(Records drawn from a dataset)
—————

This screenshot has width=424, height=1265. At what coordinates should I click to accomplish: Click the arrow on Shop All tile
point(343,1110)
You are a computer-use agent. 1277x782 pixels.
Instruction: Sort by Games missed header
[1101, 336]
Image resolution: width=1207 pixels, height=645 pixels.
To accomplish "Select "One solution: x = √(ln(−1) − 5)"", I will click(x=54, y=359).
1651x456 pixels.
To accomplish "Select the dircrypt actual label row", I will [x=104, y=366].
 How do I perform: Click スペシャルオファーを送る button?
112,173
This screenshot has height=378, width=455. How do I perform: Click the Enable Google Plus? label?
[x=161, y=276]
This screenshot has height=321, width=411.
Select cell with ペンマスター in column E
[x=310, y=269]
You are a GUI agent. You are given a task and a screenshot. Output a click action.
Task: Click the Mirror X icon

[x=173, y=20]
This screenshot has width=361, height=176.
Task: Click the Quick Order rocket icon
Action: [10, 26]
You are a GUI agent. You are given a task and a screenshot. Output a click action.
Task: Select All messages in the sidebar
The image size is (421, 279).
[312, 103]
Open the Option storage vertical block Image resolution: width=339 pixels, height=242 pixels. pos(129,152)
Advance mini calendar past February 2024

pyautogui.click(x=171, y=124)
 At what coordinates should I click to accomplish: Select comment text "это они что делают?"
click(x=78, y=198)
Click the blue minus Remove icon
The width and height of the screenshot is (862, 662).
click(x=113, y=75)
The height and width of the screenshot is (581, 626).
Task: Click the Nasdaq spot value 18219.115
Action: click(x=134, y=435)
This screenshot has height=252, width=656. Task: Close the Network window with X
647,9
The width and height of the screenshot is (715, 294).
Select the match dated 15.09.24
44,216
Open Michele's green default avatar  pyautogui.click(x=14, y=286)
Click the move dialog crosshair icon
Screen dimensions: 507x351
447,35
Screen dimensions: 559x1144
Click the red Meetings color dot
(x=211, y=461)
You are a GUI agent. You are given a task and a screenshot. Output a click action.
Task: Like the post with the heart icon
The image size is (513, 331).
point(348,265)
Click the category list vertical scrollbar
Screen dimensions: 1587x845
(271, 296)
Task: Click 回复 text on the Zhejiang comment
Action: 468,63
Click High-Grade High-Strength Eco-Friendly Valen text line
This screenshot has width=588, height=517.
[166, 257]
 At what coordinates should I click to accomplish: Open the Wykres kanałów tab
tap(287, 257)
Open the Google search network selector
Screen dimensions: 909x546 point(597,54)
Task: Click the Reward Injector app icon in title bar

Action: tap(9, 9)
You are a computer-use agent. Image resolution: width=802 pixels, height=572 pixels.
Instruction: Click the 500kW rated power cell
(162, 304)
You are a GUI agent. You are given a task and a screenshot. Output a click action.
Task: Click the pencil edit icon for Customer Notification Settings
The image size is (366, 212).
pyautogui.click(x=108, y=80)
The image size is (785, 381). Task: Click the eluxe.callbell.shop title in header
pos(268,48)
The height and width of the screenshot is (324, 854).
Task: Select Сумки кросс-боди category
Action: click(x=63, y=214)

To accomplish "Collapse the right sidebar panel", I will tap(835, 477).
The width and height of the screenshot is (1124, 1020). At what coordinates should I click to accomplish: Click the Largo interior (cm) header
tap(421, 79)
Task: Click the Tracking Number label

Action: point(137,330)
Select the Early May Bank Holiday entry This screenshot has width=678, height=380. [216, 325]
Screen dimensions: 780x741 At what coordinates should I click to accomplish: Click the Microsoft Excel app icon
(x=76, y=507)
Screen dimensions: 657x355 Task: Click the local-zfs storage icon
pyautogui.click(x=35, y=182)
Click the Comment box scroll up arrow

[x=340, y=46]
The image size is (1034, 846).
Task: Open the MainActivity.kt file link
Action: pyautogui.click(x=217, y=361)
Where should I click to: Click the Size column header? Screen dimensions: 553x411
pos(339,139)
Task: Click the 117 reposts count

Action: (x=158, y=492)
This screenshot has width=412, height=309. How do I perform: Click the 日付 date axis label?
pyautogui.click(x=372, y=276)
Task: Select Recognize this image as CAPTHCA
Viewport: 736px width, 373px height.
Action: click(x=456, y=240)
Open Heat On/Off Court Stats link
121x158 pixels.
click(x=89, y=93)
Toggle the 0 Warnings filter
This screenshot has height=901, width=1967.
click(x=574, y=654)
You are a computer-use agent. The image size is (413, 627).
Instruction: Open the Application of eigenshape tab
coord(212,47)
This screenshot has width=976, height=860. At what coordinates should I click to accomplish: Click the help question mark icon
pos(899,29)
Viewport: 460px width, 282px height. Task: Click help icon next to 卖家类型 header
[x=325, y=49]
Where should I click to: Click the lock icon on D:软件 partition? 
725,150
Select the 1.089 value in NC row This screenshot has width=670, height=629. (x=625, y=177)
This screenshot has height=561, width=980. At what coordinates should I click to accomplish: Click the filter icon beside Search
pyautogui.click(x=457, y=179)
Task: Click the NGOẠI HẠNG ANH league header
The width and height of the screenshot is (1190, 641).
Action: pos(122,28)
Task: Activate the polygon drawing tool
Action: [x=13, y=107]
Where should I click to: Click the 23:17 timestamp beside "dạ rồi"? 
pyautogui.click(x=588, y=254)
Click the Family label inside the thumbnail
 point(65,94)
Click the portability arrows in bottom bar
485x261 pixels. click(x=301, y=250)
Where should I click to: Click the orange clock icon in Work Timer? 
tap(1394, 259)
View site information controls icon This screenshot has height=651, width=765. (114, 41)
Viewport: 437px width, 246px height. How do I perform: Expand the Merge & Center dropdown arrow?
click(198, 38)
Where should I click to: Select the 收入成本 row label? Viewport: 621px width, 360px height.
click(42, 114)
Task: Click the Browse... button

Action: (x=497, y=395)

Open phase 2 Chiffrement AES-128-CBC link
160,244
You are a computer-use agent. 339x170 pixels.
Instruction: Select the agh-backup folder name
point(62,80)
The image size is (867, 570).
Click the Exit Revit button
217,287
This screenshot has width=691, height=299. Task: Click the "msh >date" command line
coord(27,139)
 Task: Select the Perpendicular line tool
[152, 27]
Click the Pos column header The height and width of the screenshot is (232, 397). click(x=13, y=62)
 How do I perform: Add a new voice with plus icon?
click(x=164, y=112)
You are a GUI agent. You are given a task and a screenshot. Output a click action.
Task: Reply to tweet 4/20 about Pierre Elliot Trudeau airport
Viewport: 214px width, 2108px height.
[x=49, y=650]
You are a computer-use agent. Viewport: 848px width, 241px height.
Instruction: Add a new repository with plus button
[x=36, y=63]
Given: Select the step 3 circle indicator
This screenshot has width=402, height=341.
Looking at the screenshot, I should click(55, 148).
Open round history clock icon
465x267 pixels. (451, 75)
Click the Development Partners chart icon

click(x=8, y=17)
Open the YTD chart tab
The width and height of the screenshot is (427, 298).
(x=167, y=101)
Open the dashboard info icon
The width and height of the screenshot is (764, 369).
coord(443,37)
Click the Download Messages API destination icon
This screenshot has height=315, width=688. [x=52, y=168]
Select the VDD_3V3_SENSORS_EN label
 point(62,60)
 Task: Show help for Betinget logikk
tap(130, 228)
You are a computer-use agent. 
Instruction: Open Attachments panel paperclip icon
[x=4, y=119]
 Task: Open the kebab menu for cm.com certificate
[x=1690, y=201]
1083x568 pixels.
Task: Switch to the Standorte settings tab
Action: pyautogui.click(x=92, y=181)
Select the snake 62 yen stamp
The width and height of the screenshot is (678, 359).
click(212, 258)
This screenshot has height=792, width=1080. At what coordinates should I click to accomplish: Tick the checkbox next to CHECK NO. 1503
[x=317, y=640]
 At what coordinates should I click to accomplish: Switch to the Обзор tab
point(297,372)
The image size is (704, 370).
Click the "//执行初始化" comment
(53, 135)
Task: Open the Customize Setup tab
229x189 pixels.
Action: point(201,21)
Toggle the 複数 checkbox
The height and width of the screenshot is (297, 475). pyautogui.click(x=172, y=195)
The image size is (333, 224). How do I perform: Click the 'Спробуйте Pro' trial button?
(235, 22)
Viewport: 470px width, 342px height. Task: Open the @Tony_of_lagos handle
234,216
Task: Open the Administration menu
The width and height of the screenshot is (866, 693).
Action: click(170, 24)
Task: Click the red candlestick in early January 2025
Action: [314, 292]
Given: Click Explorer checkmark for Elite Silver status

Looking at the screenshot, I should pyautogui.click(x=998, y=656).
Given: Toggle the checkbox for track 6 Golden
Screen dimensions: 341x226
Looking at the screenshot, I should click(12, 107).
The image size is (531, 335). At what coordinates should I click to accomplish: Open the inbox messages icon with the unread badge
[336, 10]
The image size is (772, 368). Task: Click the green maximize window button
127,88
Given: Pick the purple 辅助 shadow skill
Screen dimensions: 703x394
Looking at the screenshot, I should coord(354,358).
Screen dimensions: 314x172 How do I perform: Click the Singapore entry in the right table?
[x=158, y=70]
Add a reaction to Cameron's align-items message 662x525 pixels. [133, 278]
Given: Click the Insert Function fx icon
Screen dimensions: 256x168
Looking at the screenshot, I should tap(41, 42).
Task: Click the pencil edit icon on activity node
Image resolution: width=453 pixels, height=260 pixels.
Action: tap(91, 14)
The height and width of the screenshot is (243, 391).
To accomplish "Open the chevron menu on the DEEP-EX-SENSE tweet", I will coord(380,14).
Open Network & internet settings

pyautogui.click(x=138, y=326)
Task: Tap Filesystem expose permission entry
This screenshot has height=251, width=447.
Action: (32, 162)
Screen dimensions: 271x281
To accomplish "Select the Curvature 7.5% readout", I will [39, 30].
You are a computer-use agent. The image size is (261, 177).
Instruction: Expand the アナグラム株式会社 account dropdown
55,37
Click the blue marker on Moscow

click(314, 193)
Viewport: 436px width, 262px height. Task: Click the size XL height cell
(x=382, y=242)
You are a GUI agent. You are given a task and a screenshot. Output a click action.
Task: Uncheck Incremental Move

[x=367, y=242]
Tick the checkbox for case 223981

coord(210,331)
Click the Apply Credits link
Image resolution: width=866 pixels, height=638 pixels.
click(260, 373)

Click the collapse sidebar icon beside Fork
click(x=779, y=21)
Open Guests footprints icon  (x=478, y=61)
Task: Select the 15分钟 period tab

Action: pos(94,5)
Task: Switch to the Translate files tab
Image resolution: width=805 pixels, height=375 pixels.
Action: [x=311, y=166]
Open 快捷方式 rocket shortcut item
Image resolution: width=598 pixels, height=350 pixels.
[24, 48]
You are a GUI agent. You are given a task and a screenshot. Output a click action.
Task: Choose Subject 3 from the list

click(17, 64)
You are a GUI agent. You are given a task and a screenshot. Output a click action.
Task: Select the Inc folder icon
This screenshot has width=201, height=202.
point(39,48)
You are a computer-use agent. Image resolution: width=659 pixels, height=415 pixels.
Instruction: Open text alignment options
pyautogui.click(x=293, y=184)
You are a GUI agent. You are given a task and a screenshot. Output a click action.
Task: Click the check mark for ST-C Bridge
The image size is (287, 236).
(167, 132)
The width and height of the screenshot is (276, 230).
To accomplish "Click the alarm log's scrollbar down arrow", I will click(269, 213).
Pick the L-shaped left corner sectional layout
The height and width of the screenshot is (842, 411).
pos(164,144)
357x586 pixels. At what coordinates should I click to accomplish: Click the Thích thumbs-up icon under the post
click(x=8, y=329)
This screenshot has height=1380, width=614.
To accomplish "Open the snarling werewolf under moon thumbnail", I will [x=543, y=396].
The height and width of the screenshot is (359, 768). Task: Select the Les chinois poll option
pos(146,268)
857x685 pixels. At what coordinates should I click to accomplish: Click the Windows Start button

—————

Set down, exactly as they stand above, the lines starting with the line with "Click the collapse sidebar icon beside Fork" and going on through the line with "Task: Switch to the Translate files tab", and no others.

Task result:
Click the collapse sidebar icon beside Fork
click(x=779, y=21)
Open Guests footprints icon  (x=478, y=61)
Task: Select the 15分钟 period tab

Action: pos(94,5)
Task: Switch to the Translate files tab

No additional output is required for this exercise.